We also removed all attributes that only described a single book because they would disproportionately affect distances, making the space more sparse without adding useful information.

Calculated data

There is a power law distribution of attribute–book relationships. That is, there are only a few attributes that are commonly used across many books, and many attributes that describe only a few books. To compensate, we used a $\log$ transformation, expanding the range of IDF values.

The weight $w_i$ (i.e., maximum value) of each attribute $i$ is determined by an equation based on inverse document frequency: $w_i = -\log_{10}\left(1-0.9\frac{n_i}{N}\right)$, where $n_i$ is the number of books with attribute $i$ and $N$ is the total number of books.

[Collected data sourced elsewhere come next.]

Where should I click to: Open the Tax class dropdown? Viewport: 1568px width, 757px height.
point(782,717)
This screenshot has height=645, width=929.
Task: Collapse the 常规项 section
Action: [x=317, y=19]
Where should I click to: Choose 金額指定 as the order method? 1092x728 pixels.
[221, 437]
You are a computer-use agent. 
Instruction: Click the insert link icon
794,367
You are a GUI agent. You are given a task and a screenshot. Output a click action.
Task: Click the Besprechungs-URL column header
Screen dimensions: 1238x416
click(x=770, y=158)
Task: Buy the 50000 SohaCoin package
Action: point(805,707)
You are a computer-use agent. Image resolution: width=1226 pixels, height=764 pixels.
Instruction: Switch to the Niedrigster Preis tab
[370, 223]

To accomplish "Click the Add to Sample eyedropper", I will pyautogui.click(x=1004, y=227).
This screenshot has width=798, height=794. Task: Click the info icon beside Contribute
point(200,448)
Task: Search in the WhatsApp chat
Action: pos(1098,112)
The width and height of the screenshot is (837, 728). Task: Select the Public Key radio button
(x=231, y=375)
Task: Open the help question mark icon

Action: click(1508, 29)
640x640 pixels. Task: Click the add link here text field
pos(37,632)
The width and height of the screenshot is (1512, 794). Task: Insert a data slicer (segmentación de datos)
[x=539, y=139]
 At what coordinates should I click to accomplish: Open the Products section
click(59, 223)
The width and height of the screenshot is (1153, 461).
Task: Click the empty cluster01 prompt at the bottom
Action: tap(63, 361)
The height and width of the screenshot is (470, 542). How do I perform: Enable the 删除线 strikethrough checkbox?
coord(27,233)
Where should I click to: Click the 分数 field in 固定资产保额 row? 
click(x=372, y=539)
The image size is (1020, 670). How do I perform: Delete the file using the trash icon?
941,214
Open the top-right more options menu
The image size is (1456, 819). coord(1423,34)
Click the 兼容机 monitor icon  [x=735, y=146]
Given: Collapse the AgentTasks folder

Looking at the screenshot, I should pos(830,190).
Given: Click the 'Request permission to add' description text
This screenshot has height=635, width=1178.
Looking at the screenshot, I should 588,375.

Then, let book $A$ and book $B$ be books wherein $A$ has $n$ attributes and length $l_B$, and $B$ has $m$ attributes and length $l_B$. For $X = attr(A,B)$ (the combined attributes of both books), each with weight $w_i$ (as calculated above),

$$d^2(A,B) = (l_A – l_B)^2 + \sum_{i \cup attrs(A,B)} \begin{cases}
\left(\frac{n-m}{nm}\right)^2w_i^2 \textrm{ if } x_i \textrm{ in } A, B\\
\left(\frac{w_i}{n}\right)^2 \textrm{ if } x_i \textrm{ only in } A\\
\left(\frac{w_i}{m}\right)^2 \textrm{ if } x_i \textrm{ only in } B
\end{cases}$$

This simplifies significantly when we expand it:

$$d^2(A,B) = \left(\frac{n-m}{nm}\right)^2\sum_{attrs(A,B)} w_i^2 + \frac{1}{n^2}\sum_{attrs(A!B)} w_i^2 + \frac{1}{m^2}\sum_{attrs(B!A)} w_i^2 + (l_A – l_B)^2$$

We pre-calculated the distances for every pair of books in the database. For 2,165 books, that gave us a total of $N_{\textrm{books}}^2/2 = 2.3\times10^6$ distance calculations, which we added to an indexed table in our database. This enables us to search for books sorted by distance, which is an efficient way to fetch a book’s nearest neighbors.